Western rock lobster have been shown to be habitat specific, and it is thought that a change in habitats may be a cause of the reported reduction in catch rate at the centre of the fishery. A project is proposed to repeat sampling conducted in the region during late 1980's in the region and investigate linkages to rock lobster life-history dynamics and productivity.

The supervisory panel will include Dr Thomas Wernberg and Dr Tim Langlois of UWA, and Dr Simon de Lestang of the DPIRD-Fisheries.


A project is proposed to conduct a broad-scale assessment of the relationship between water movement and the spatial distribution of post-larval lobster settlement using 40-plus years of data ranging spatially between Cape Mentelle and Kalbarri. In addition, a fine-scale assessment of the relationship between water movement and the spatial and temporal variation in post-larval lobster settlement, focussed in the centre of the fishery between Jurien and Dongara, will take advantage of modern finer scale data.

The supervisory panel will include Professor Chari Pattiaratchi and Dr Tim Langlois of UWA, and Dr Simon de Lestang of the DPIRD-Fisheries.

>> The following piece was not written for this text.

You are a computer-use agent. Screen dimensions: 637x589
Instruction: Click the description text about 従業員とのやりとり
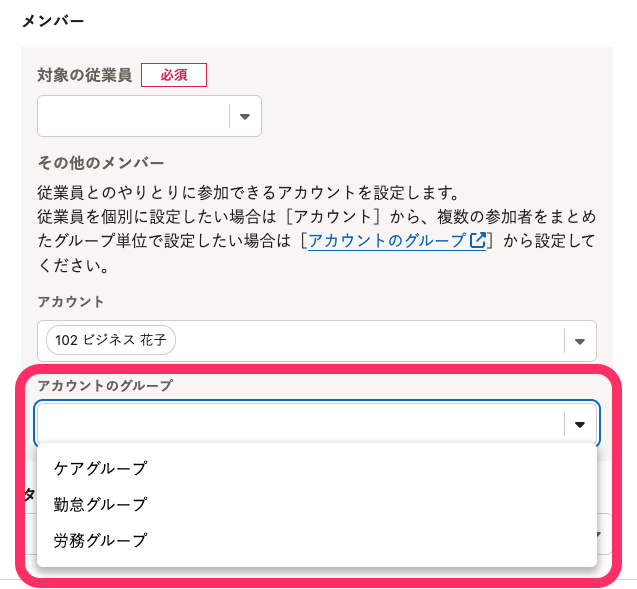pyautogui.click(x=240, y=192)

For more background information, see the suggested readings below.

Suggested readings

Research team leader: Dr Tim Langlois

I am a Lecturer in marine ecology and statistics within the School of Biological Sciences and the UWA Oceans Institute. My own research included fisheries, marine conservation, spatial management and climate change impacts with a focus of providing information to improve the management of our coastal ecosystems. I have a large amount of experience with stereo-video methods for survey fish, sub-tidal surveys of lobster and invertebrates and building global data sets to enable synthesis.

How to apply

Interested in becoming part of this project? Complete the following steps to submit your expression of interest:

Step 1 - Check criteria

General UWA PhD entrance requirements can be found on the Future Students website.

Candidates for these projects will be located in the Indian Ocean Marine Research Centre, where they will work as part of a diverse team of researchers and postgraduate students.

Requirements specific to this project include:

  • A strong academic record, quantitative statistical skills, experience with scientific diving and/or experience with oceanographic modelling will be advantageous for the project
  • Candidates with skills and experience matching the proposed work will be favoured
  • Applicants must have excellent spoken and written English skills

Prospective candidates should send a short CV with two referee contacts and cover letter, briefly outlining their motivations for pursuing either of the PhD research themes. For the fisheries/benthic ecology project contact Dr Tim Langlois. For the oceanography project contact Professor Chari Pattiaratchi.

Step 2 - Submit enquiry to research team leader

Step 3 - Lodge application

After you have discussed your project with the research team leader, you should be in a position to proceed to the next step of the UWA application process: Lodge an application. Different application procedures apply to domestic and international students.


Domestic students

All domestic students may apply for Research Training Program and University Postgraduate Awards (UPA) scholarships

International students

A range of scholarships are available from international organisations and governments. The full list, organised by country, is available on the Future Students website.

In addition, all international students may apply for International Research Training Program scholarships.

Indigenous students
Indigenous students are encouraged to apply for Indigenous Postgraduate Research Supplementary Scholarships.
Forrest Foundation scholarships
All international and Australian students who wish to study towards the degree of Doctor of Philosophy (PhD) at The University of Western Australia may apply for Forrest Scholarships.